(Extracted text begins)

A number of Moray landmarks have been lit up blue to mark World Parkinson’s Day.
Supporters throughout the region lit up buildings to show their support and solidarity with those who suffer the condition.
Anderson’s Care Home in Elgin, Covesea Skerries Lighthouse in Lossiemouth and the fountain on the Elgin plainstones all went blue, the official shade of the Parkinson’s UK charity.
They also marked the start of a new campaign called Parkinson’s Is, which aims to promote better understanding of the condition and the daily difficulties faced by people who have been diagnosed with it.
Elsie Watson, chairwoman of the Elgin and District Parkinson’s Support Group, thanked all the individuals involved for their help and support.
She said: “The Elgin and District Parkinson’s Support Group thank the management of Anderson’s Care Home, Covesea Lighthouse and the Fountain on Elgin High Street for lighting up in blue on April 11 to mark World Parkinson’s Day.

(Extracted text ends)
(Records supplied begins)

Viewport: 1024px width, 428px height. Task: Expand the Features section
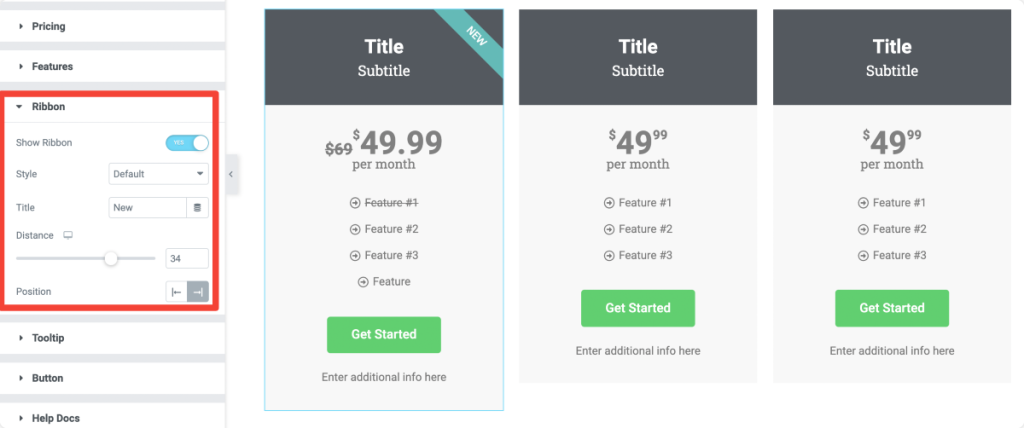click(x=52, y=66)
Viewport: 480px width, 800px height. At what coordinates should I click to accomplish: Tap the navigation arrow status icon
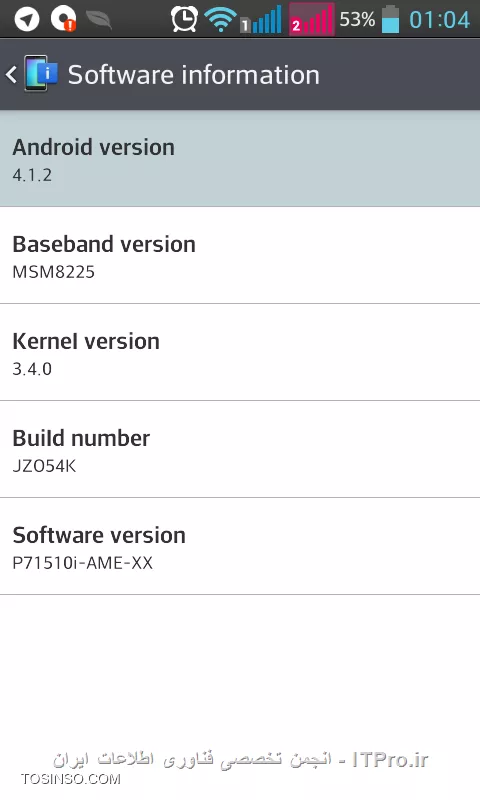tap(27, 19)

(Records supplied ends)
(Records supplied begins)

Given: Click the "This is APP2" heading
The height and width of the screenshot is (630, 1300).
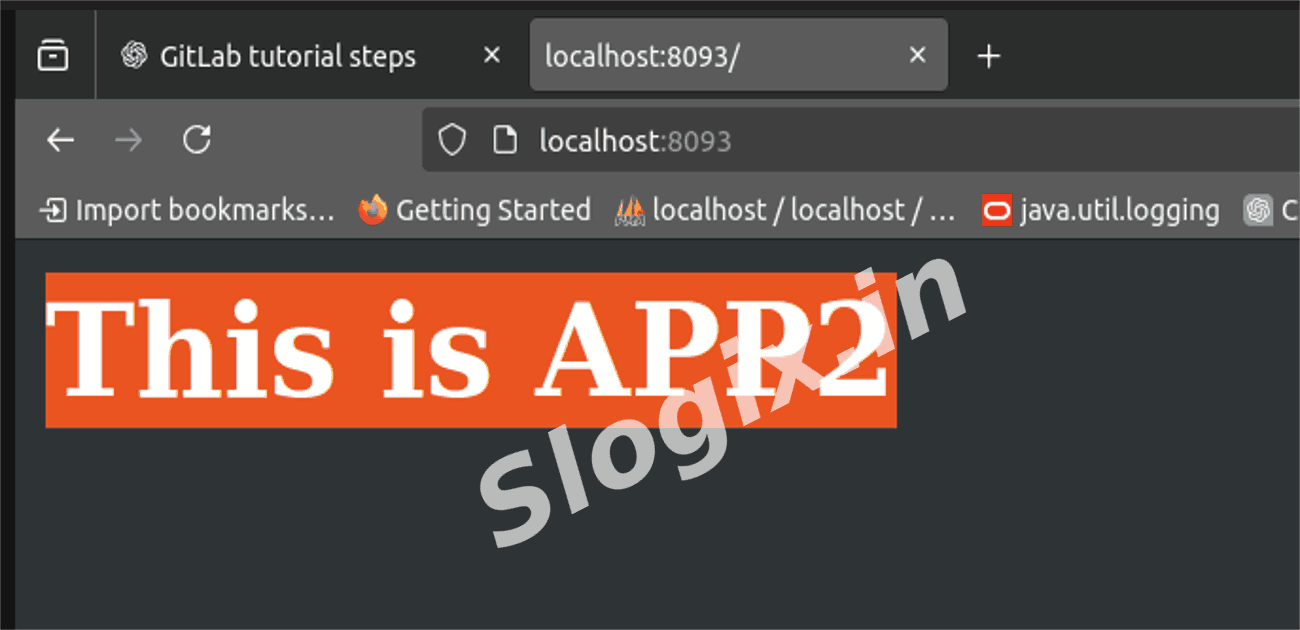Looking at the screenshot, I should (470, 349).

(Records supplied ends)

▶ [Exercises to complete]
[a] According to the World Parkinson's Day article, what is the name of the new campaign whose start the blue lighting also marked?
[b] Output everything in the World Parkinson's Day article from "Supporters throughout the" down to "help and support.".
[c] Write the next part of the World Parkinson's Day article, picking up where it stops.
The items aren't needed for anything here.

▶ [Task results]
[a] Parkinson's Is

[b]
Supporters throughout the region lit up buildings to show their support and solidarity with those who suffer the condition.
Anderson’s Care Home in Elgin, Covesea Skerries Lighthouse in Lossiemouth and the fountain on the Elgin plainstones all went blue, the official shade of the Parkinson’s UK charity.
They also marked the start of a new campaign called Parkinson’s Is, which aims to promote better understanding of the condition and the daily difficulties faced by people who have been diagnosed with it.
Elsie Watson, chairwoman of the Elgin and District Parkinson’s Support Group, thanked all the individuals involved for their help and support.

[c]
“This event, covering locations all over Scotland will raise awareness of Parkinson’s – a condition that affects more than 12,400 people in Scotland alone.”
Parkinson’s is a serious neurological condition with more than 40 symptoms that affects people of all ages and causes problems in the brain which gets worse over time.
Currently there is no cure for the 12,400 people in Scotland who have it
Recent research revealed that eight out of 10 people with Parkinson’s believe that awareness and understanding is low because people don’t consider it to be a serious condition – and only associate it with one symptom – a tremor.
Moray MP Douglas Ross also offered his support to the campaign.
He said: “Many of us in Moray will know someone who has been diagnosed with the condition, but we may not know much about it and how it affects individuals and those close to them.
“I hope the various locations in Moray being illuminated in blue will attract more interest in the work Parkinson’s charities are doing locally here in Moray and across the country.”